Le soleil matinal, l’innocent criminel,
Gomme sans le vouloir le décor éphémère
D’un spectacle magique au pouvoir éternel,
Jusqu’à ne plus savoir le vrai de la chimère.

Souviens-toi

Tu n’avais invité, le jour de tes vingt ans,
En plus de la famille et des amis d’enfance,
Que deux ou trois garçons, sortis de l’innocence
Mais soumis au respect de mes trente printemps. 

À l’écart, j’admirais ta beauté juvénile,
Incitant ton regard à se poser sur moi
Et suivant sur ton cou le rouge de l’émoi
Que pouvait expliquer ton discours volubile. 

Tes parents endormis sous l’ombre d’un figuier,
Des couples ont quitté la table et la terrasse ;
Alors j’ai vu l’azur de tes yeux pleins d’audace
Me montrer le chemin de ta chambre à coucher. 

Ton corps à pivoté dans un bruit de dentelles
Et dans ce mouvement, plus vif qu’un tourbillon,
Ta robe s’est ouverte, aile de papillon,
Sur le galbe d’un sein… J’ai défait mes bretelles. 

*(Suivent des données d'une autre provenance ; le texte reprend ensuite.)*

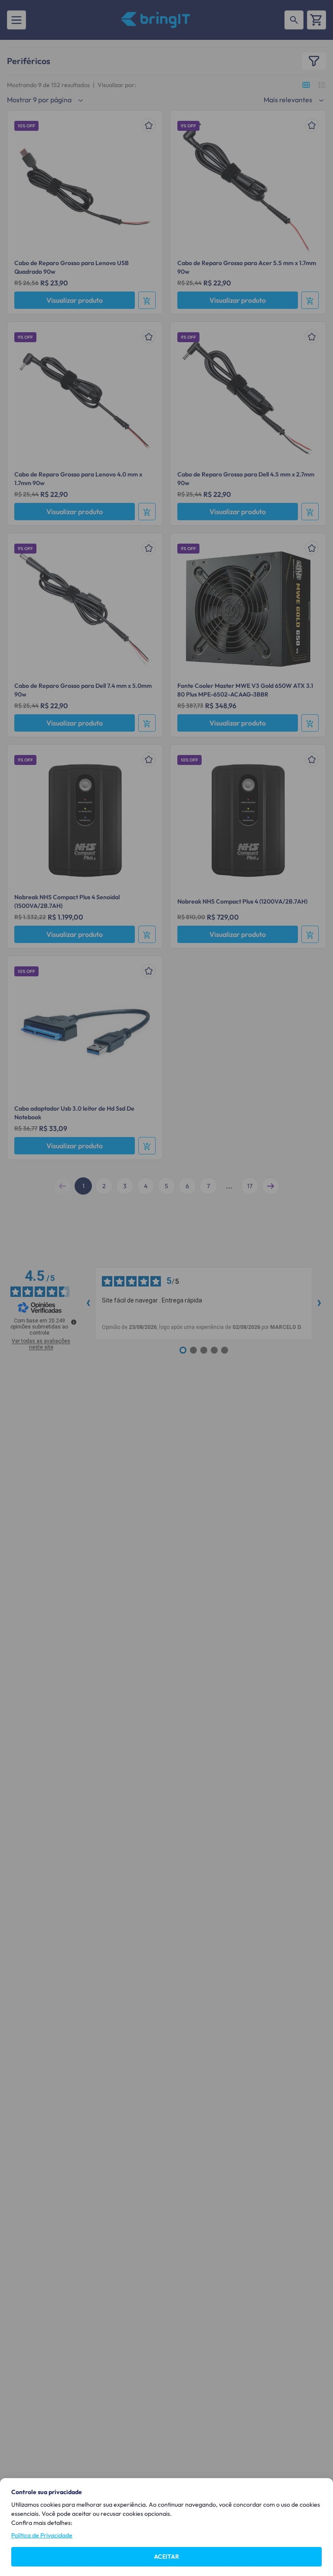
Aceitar (166, 2556)
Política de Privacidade (41, 2535)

J’ai cueilli sur ta bouche un râle de plaisir
Quand mes doigts ont touché le velours de ton ventre
Tendu vers la caresse, et de cet épicentre
Une onde évolutive a failli m’engloutir. 

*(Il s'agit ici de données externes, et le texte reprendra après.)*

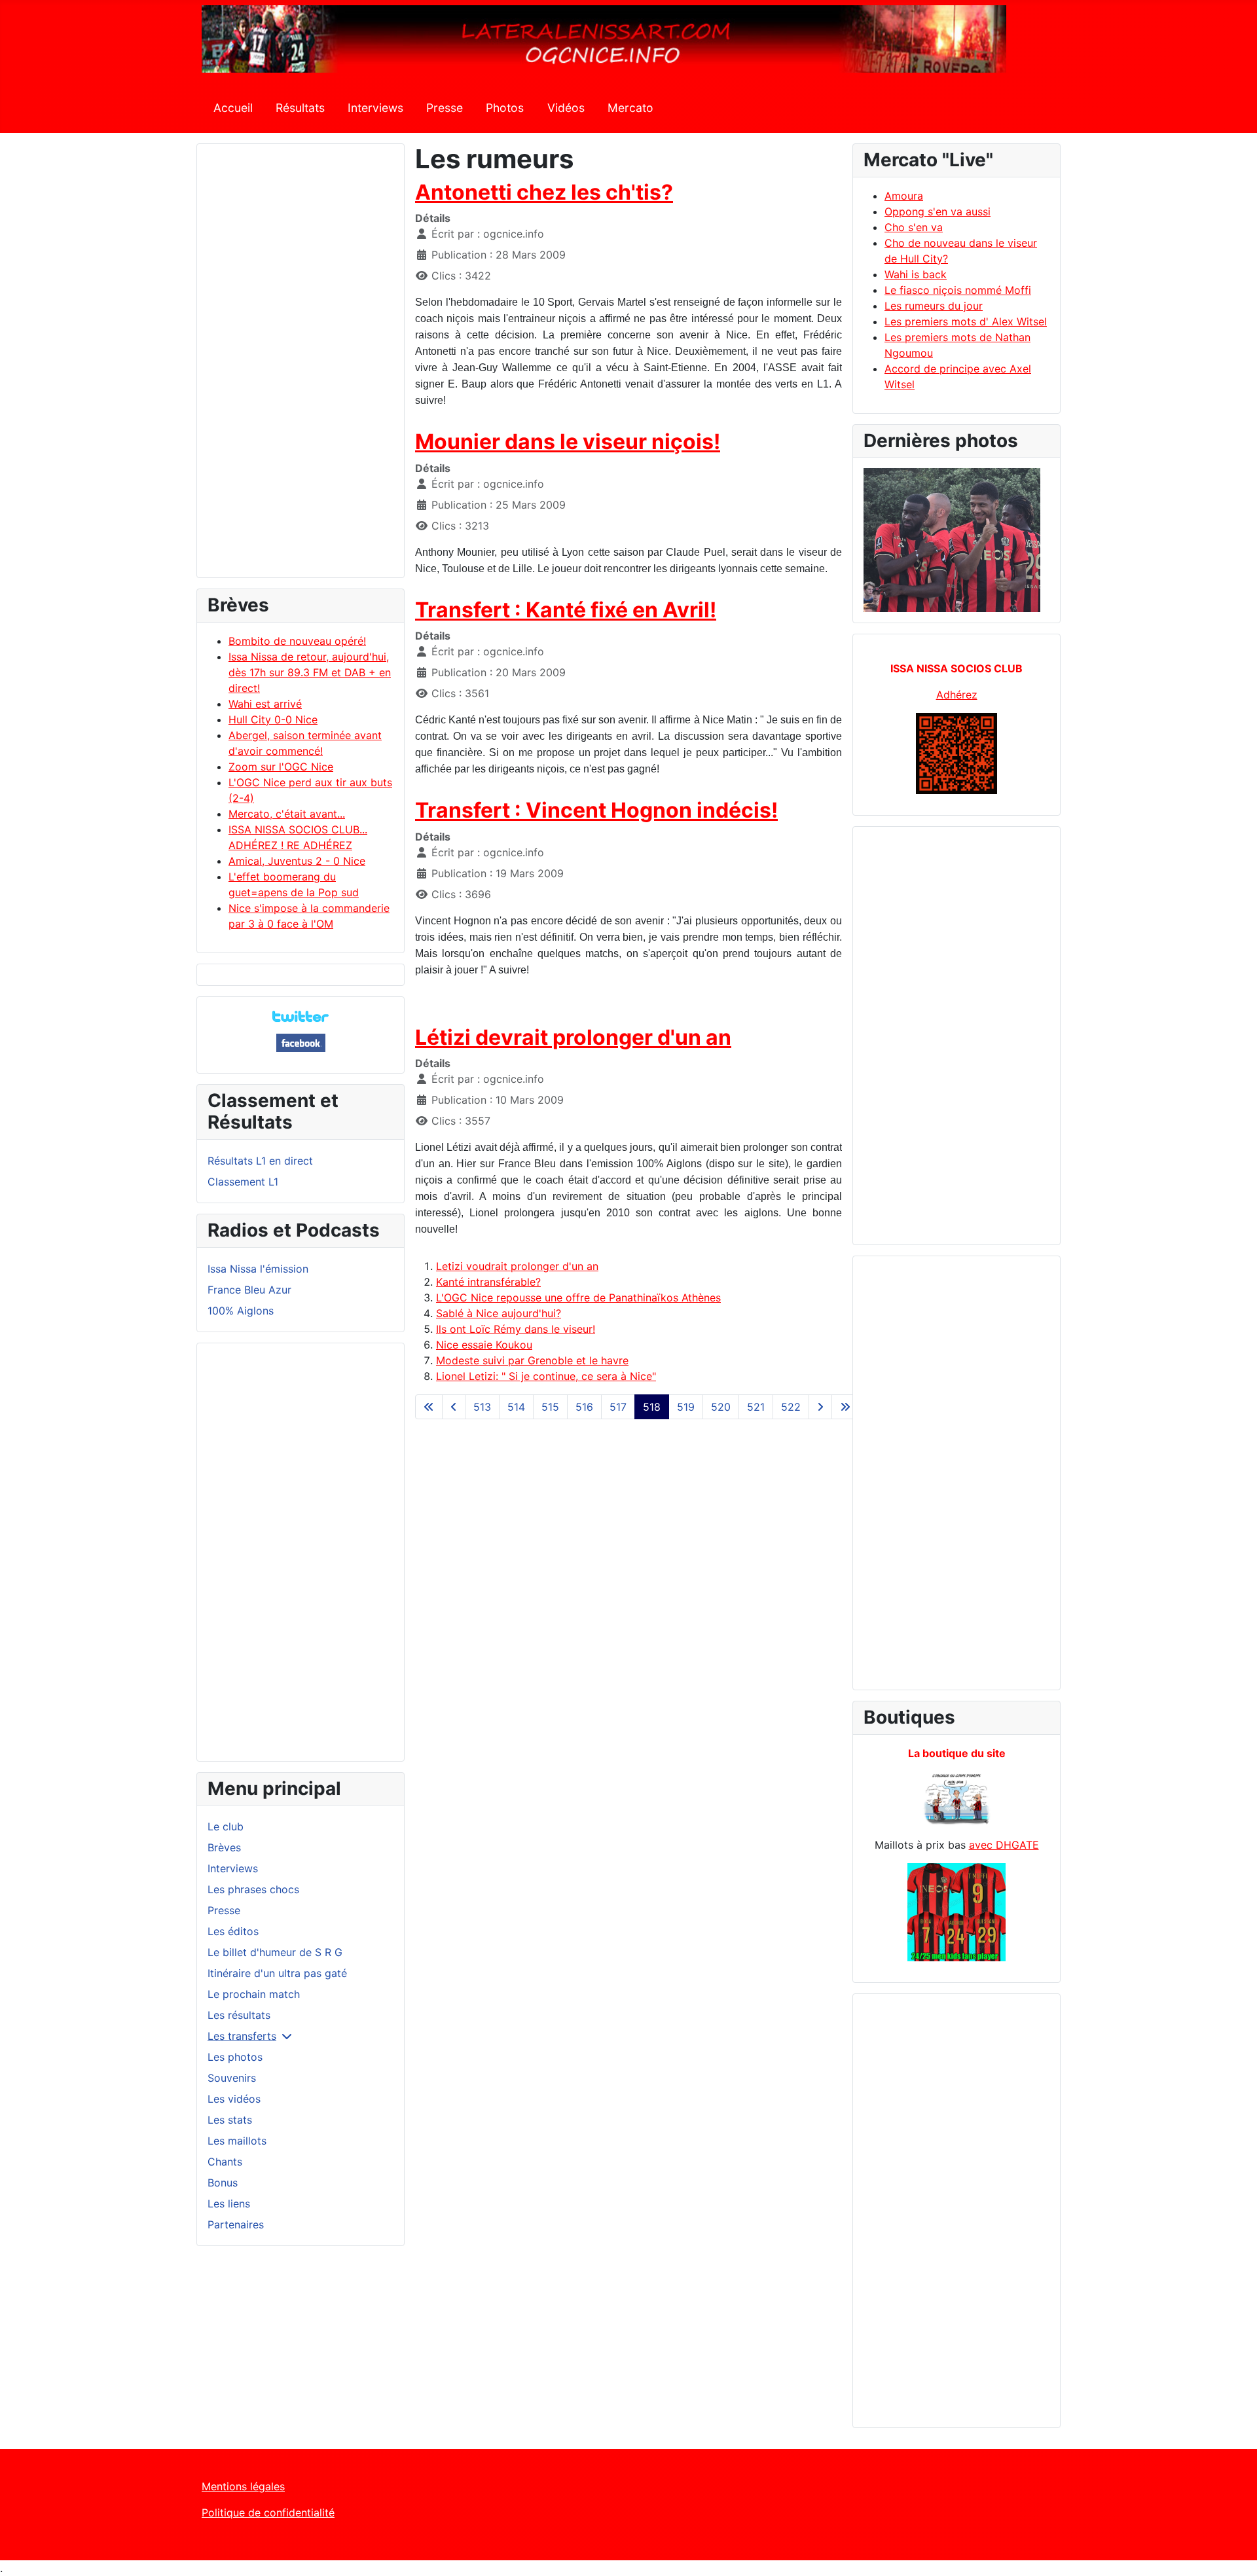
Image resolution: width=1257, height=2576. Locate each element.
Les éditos (233, 1931)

Ta chevelure éparse autour de ton visage
Éclairait ton amour d’un rayon de soleil
Tandis que dans ta gorge en forme d’o vermeil
Naissait la volupté comme un heureux présage. 

Puis tes reins ont creusé la vague du bonheur,
Poussant ma résistance au bord de l’agonie
Jusqu’à ce que l’étreinte, étroite symphonie,
Me libère d’un cri de joie et de douleur. 

Nos souffles emmêlés dans un tendre murmure
Formulaient des serments ponctués de baisers
Pour aviver le feu de désirs apaisés,
Sur nos lèvres sentir le goût de la luxure. 

Ta langue récoltait la liqueur d’abandon
Quand un gémissement marquait l’apothéose ;
J’ai butiné cent fois le bouton de ta rose
Sans me lasser des fruits dont tu me faisais don. 

L’extase dure encore après cinquante années ;
Les gestes sont plus lents mais le cœur bat toujours
À l’approche d’appas devenus presque lourds,
Et le temps se mesure aux nuits désordonnées. 

(Poème écrit pour un concours de poésie érotique)
(Extrait du recueil « Rouge et Noir Eden ») 

 

Les vendanges

Je t’ai vue, accroupie au pied du cep tordu,
Cheveux emprisonnés dans un foulard pervenche,
Et mon âme s’enfla d’un amour éperdu
Qui persiste aujourd’hui même si mon cœur flanche. 

Rencontrant mon regard, ton visage rosit
Au souvenir si doux de ce matin d’octobre,
Et l’élan mutuel du désir nous saisit
Comme il nous fit jadis amants malgré l’opprobre. 

Je te revois encore, au milieu du raisin,
Piétinant les fruits mûrs, tes jupes relevées,
Tenant farouchement le bras de ton voisin
Et je sens m’envahir des ardeurs retrouvées. 

Sur la peau satinée et blanche de ton sein
Mes doigts suivent sa courbe, et sa pointe durcie
Semble appeler ma bouche à calquer son dessin
Avant de se poser sur ta lèvre épaissie. 

Les râles de ta gorge excitent mon émoi ;
Ma langue aventureuse explore tes cachettes.
Me renversant, soudain, tu te couches sur moi,
Souriant du bonheur dans lequel tu me jettes. 

Car tu mènes la danse aux rythmes endiablés
Ponctués par les sauts de ta poitrine lourde,
Les échos lancinants des soupirs redoublés
Et de mes cris de grâce auxquels tu restes sourde. 

Rien n’a vraiment changé depuis le premier jour
Où nos corps l’un à l’autre unis dans l’érotisme
Ont emporté nos cœurs dans un élan d’amour,
Mêlant avec succès luxure et romantisme.